What Does It Mean to Quiet the Mind?

Inner peace and quieting the mind is something I’ve striven for, off and on admittedly, for years now. I’ve studied works that are religious, spiritual, philosophical, and psychological in nature and I’ve always strove for knowledge of the subject. I think that’s where I’ve been going wrong. Instead of having knowledge of inner peace I should be striving to cultivate it, to experience it. One can read all the descriptions of the color red in the world but until you see it, you’ll never understand it or experience it. That is my mistake. I am, by no means, a master or expert on this subject. These are simply the surface of my notions and thoughts on the matter.

Now, this is a vast and complex topic so in this post I only mean to touch lightly upon it so that I may dive further into it in the future. Quieting the mind is living in the moment, as zen masters would say. It is letting go of anxieties and worries, letting go of thoughts of what might be, what were, and only focusing on what is. It is calmness. It is serenity. It is peace.

Think of a creek in the wilderness. See it trickling by, perfectly clear with reflections of the trees, sunlight, and birds flying overhead bouncing off of its surface playfully. The stones and sand at the bottom are perfectly visible. Fish dart here and there, crayfish scamper from stone to stone in the soft current. But someone has to cross this small river and when they do, the dislodge stones and sand and mud raises to cloud the creek. Does the creek stop and let itself remain clouded or does it wash away the mud?
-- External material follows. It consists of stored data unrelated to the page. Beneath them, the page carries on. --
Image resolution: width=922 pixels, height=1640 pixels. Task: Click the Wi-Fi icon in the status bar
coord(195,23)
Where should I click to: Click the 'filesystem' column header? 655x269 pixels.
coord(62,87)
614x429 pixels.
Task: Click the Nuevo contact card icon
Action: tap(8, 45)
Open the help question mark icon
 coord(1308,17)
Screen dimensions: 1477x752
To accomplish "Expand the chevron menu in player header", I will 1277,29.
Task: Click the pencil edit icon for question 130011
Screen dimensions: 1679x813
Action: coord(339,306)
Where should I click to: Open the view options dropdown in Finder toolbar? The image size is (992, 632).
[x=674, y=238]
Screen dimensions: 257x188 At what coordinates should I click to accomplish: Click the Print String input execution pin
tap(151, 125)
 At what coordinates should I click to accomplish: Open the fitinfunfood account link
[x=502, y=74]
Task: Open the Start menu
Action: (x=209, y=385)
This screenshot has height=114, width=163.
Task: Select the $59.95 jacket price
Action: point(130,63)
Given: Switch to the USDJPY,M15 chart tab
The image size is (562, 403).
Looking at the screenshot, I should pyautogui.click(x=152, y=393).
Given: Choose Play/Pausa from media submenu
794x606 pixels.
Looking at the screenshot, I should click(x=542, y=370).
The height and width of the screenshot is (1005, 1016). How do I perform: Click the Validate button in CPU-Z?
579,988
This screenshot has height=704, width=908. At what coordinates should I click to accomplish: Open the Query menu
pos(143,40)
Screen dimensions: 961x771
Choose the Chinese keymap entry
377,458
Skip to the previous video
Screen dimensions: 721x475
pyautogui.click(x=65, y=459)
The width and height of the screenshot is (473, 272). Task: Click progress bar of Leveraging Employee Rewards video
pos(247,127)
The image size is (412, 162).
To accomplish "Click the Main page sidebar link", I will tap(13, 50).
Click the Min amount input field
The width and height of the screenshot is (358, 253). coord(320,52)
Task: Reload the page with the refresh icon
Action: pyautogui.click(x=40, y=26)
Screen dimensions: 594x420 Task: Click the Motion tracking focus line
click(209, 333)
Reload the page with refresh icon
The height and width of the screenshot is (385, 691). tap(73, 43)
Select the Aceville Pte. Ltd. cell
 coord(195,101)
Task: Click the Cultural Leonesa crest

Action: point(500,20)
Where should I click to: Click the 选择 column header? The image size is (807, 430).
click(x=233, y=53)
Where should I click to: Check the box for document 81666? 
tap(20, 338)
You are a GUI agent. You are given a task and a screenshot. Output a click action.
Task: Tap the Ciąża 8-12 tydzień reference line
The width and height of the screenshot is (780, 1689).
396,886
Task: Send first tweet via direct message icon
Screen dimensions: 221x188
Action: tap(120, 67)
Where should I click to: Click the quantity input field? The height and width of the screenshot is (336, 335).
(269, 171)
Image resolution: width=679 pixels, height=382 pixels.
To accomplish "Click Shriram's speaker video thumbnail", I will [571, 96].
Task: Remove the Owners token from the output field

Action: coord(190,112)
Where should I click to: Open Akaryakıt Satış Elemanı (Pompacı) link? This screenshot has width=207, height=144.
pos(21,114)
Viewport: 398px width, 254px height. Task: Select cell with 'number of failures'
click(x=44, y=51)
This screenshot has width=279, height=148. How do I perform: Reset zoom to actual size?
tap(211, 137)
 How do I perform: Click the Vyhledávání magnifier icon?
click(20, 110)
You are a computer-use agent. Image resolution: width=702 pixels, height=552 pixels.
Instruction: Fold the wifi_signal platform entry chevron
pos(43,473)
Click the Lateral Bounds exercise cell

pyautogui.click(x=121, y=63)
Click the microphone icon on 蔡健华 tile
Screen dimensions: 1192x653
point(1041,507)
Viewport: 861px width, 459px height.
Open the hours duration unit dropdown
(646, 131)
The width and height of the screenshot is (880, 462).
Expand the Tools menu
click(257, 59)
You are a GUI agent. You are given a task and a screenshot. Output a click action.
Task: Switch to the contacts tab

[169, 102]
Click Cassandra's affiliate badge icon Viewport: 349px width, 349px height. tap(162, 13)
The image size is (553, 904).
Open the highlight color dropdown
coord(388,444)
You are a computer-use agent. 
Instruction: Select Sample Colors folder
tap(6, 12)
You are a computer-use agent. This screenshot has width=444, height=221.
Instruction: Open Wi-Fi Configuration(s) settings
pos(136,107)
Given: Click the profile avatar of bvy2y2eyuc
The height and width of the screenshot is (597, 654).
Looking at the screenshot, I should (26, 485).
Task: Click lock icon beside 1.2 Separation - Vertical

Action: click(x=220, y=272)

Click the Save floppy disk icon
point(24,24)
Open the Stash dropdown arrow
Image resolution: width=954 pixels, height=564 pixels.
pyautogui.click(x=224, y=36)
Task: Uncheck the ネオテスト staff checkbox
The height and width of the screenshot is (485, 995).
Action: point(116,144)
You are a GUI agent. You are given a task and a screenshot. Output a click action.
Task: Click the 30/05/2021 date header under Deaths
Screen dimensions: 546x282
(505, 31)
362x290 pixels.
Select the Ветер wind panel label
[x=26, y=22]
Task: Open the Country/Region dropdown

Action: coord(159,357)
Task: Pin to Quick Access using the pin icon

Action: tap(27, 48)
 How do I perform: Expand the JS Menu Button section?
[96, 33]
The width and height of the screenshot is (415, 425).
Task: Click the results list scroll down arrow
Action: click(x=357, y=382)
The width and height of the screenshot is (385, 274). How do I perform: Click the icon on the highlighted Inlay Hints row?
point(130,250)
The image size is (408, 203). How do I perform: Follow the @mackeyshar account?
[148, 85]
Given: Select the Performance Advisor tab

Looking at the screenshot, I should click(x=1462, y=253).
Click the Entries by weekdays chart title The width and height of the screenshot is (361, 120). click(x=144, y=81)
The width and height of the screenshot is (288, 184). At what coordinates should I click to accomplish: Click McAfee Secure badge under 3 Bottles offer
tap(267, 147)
Say you are the creek, do you allow the passerby to remain within, stomping around, or do you let them move on and allow yourself to become clear again?

This passerby is negative thought, it is worry, it is ego. Quieting the mind means letting go, living in the moment, and allowing those cloudy thoughts to wash away after they occur. You don’t have to be perfect here, you’re not a Buddha. We’re not all creeks of the same size, we’re not even all creeks.